None of the above have to be true for valid HTMLTake the following and assume one wanted to find all the elements with findMe attributes<p class=”findMe”> blahblah
<p> More stuff</p><p class=”hello findMe world”> blah <span class=’findMe also’>blah</span><p> More stuff</p><p class=findMe> blahblah
</p>
<p class=”can you findMe”> More stuff</p>
<p> More stuff</p>
Trying to find the find each element with findMe in the class with a regex is way more trouble than it’s worth.
Now
while these example are contrived and you most likely won’t get such a
mix of styles. You could get one that you weren’t expecting. And if
you HTML was created by a team of developer you may get that mix after
all. And remember you can’t even assume the HTML is correctly written.
So the moment you notice you’ve missed a style you didn’t account for
you have to adjust your pattern which could be a huge nightmare.
Another
thing to consider especially when searching by attributes is the a
regex can’t reuse consumed text. Consider the following
<div class=”findMe”>
<p>Blah</p>
<p class=”findMe”> Some text <b class=”findMe”>to find</b></p>
<p>Blah</p>
</div>
<div> Blah Blah Blah</div>
Again
if the task is to find all elements with a find me class. Let’s assume a
regex can match the div element. Once this is done the regex engine
will proceed to find the next match after the div element’s closing
tags.

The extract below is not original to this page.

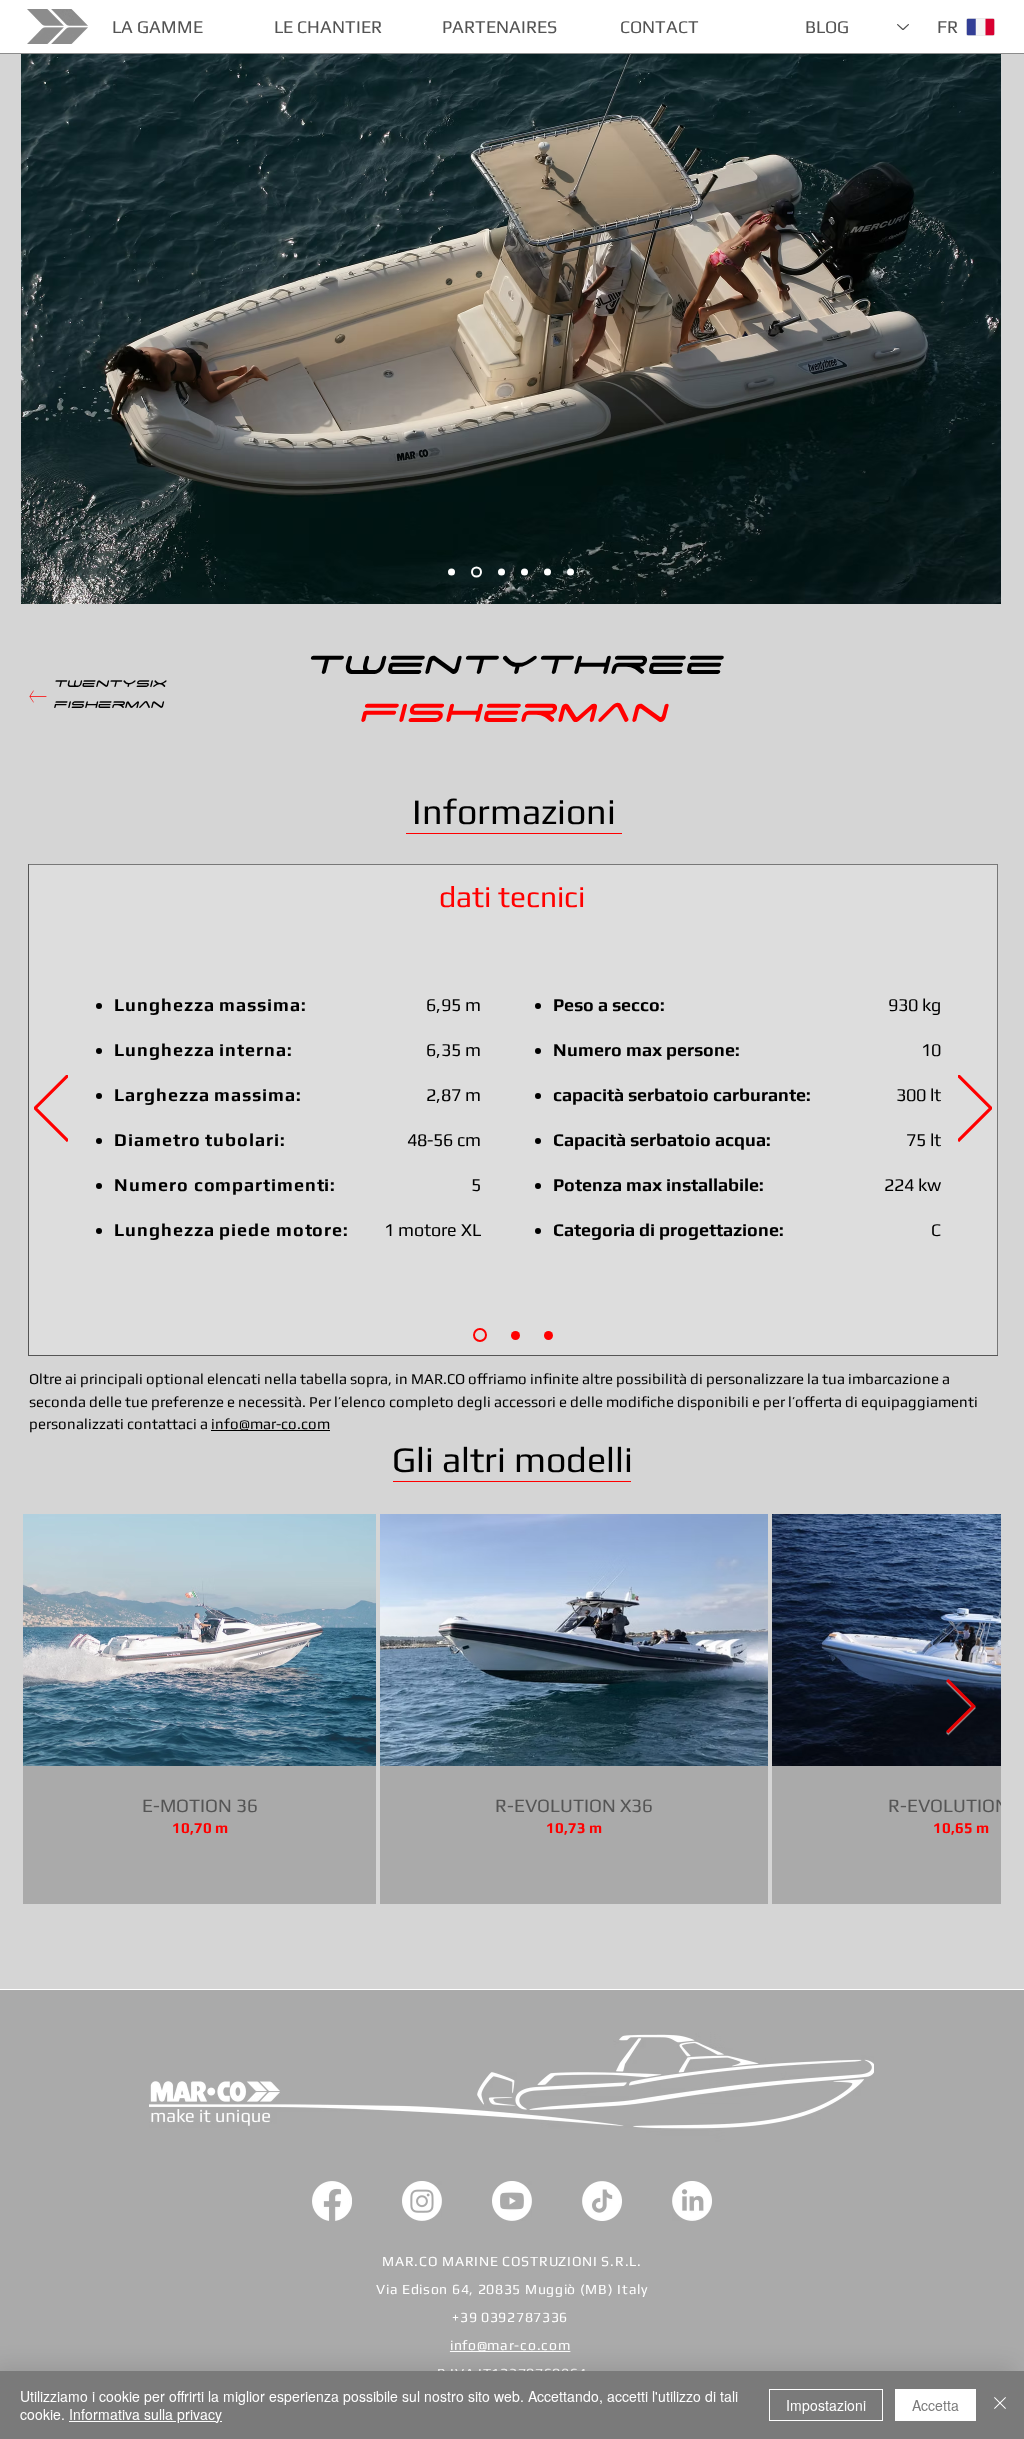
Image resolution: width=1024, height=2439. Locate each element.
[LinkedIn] (692, 2201)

It will not go back inside the div to find the class on the
elements within the div.
Instead
of trying to hit a moving target with a regex, the HTML DOM would parse
all the above samples, even the incorrect one, because that's it job. Of course if there are
errors the document may not be parse exactly as you intended but it will
be correctly parsed. From there it is fairly easy to find the element
you need. Reformatting the markup is very unlikely to break code using the the DOM.
For example using the popular JavaScript library JQuery the follow snippet would find all all the elements with a findMe class.
var foundThem = $(".findMe");
Or in the versions of JavaScript supporting getElementByClassName
var foundThem = document.getElementsByClassName('findMe');
And
quickly XML which has stricter syntax rules, well formed, all
attributes quoted, may seem more regex friendly but there are other ways
to parse XML. Xpath or XQuery both more maintainable than a regex
would be for this task and easier to use and understand in most cases.
You can use a regex which may work, some of the time, or the DOM, something that should work all the time. In the end the choice is yours.